What are some of the important formulae used in statistics?

Last Updated : 22 Feb, 2024

Statistics is a branch of science that is used for data collection, evaluation, and summarising. It summarises the data in a mathematical format. Statistics is used mainly to gain an understanding of the data and focus on various applications. It is used to collect facts and figures about the data set specified using the set of numbers. Mathematical statistics applies mathematical techniques like linear algebra, differential equations, mathematical analysis, and theories of probability.

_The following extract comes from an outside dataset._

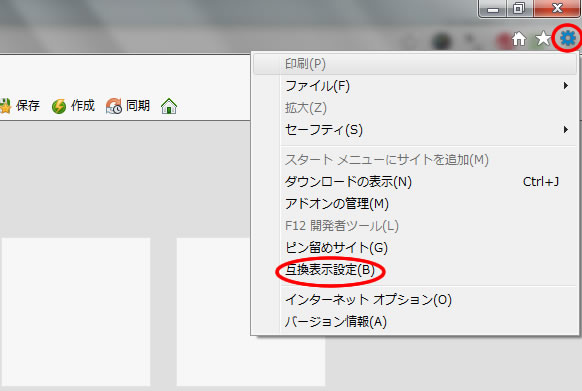Click the 同期 sync clock icon
Viewport: 582px width, 391px height.
tap(114, 106)
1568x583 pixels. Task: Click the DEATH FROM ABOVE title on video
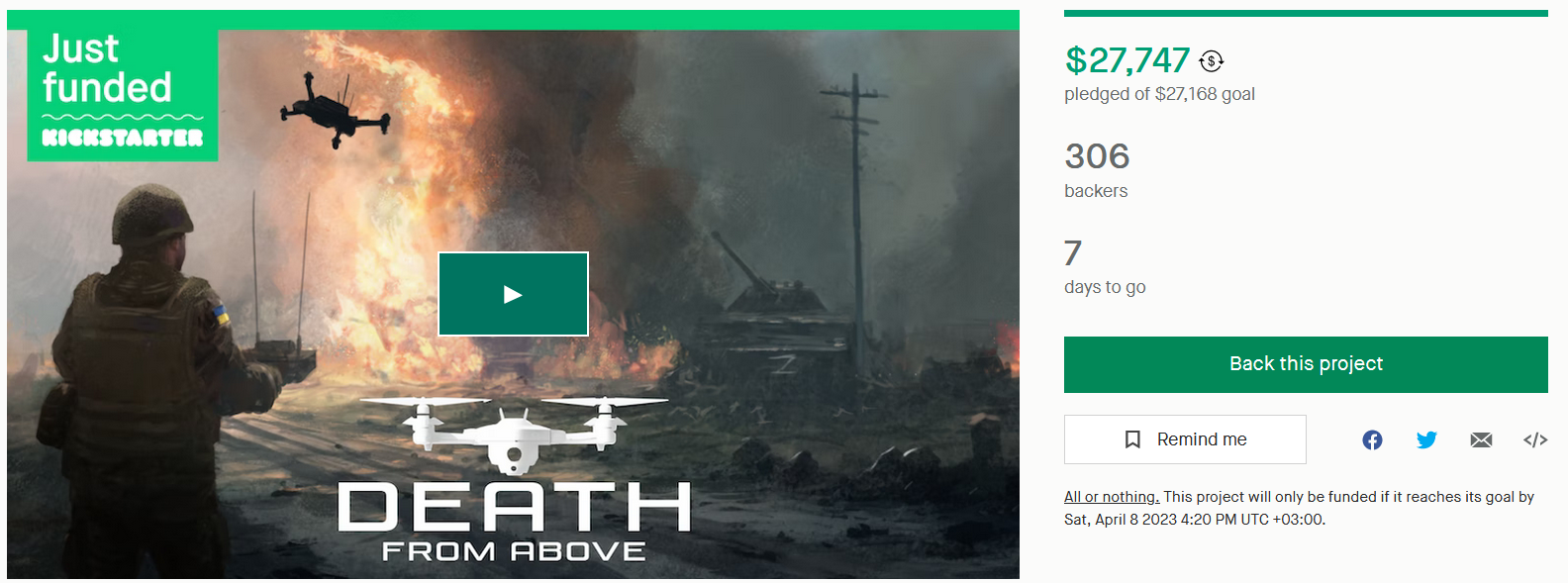(x=514, y=522)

There are two methods of analyzing data in mathematical statistics that are used on a large scale:

Descriptive Statistics
Inferential Statistics

Some of the important formulae used in statistics

Mean

Also known as the arithmetic mean, it is calculated by computing the average of a given set of numbers. It is the summation of all the given data values divided by the total number of data values given in the set. It is calculated in the following way:

$Mean = \frac{Sum\ of\ Observations}{Total\ number\ of\ observations}$

Mean Formula

Mean of a given data set is specified by the following formula,

$Mean = \frac{Sum\ of\ Observations}{Total\ number\ of\ observations}$

$x̄ = \frac{Σfx}{Σf}$

where,

x̄ = the mean value of the set of given data.
f = frequency of each class
x = mid-interval value of each class

Hence, the average of all the data points is termed as mean.

Median

The median of the given set of numbers is calculated as the middle-most observation. This value is obtained after arranging the data in ascending order. The median of the data is a measure of the central tendency of the data and therefore, is useful for data analysis. Also known as the Place Average, the median is an easy metric to calculate. It is the data placed in the middle of a specified data sequence.

Median Formula

In order to find the median of the data set, the numbers are first arranged in ascending order. The middle value is then calculated from the following.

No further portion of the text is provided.